Department of Physics and Astronomy, Clemson University, Clemson, SC 29634, USA.
Int J Mol Sci. 2024 Feb 6;25(4):1963. doi: 10.3390/ijms25041963.
Revealing the molecular effect that pathogenic missense mutations have on the corresponding protein is crucial for developing therapeutic solutions. This is especially important for monogenic diseases since, for most of them, there is no treatment available, while typically, the treatment should be provided in the early development stages. This requires fast targeted drug development at a low cost. Here, we report an updated database of monogenic disorders (MOGEDO), which includes 768 proteins and the corresponding 2559 pathogenic and 1763 benign mutations, along with the functional classification of the corresponding proteins. Using the database and various computational tools that predict folding free energy change (ΔΔG), we demonstrate that, on average, 70% of pathogenic cases result in decreased protein stability. Such a large fraction indicates that one should aim at in silico screening for small molecules stabilizing the structure of the mutant protein.

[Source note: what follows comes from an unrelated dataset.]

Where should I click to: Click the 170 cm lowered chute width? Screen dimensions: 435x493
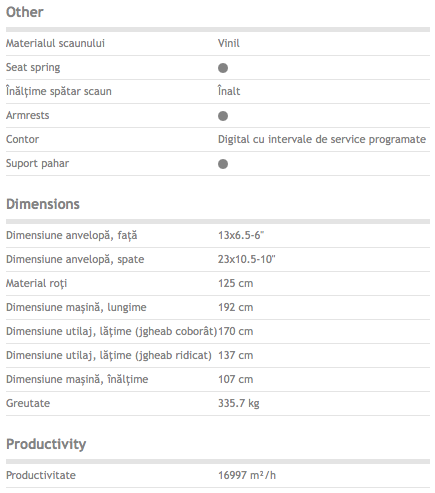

We emphasize that knowledge of ΔΔG is essential because one wants to develop stabilizers that compensate for ΔΔG, but do not make protein over-stable, since over-stable protein may be dysfunctional. We demonstrate that, by using ΔΔG and predicted solvent exposure of the mutation site, one can develop a predictive method that distinguishes pathogenic from benign mutations with a success rate even better than some of the leading pathogenicity predictors. Furthermore, hydrophobic-hydrophobic mutations have stronger correlations between folding free energy change and pathogenicity compared with others. Also, mutations involving Cys, Gly, Arg, Trp, and Tyr amino acids being replaced by any other amino acid are more likely to be pathogenic. To facilitate further detection of pathogenic mutations, the wild type of amino acids in the 768 proteins mentioned above was mutated to other 19 residues (14,847,817 mutations), the ΔΔG was calculated with SAAFEC-SEQ, and 5,506,051 mutations were predicted to be pathogenic.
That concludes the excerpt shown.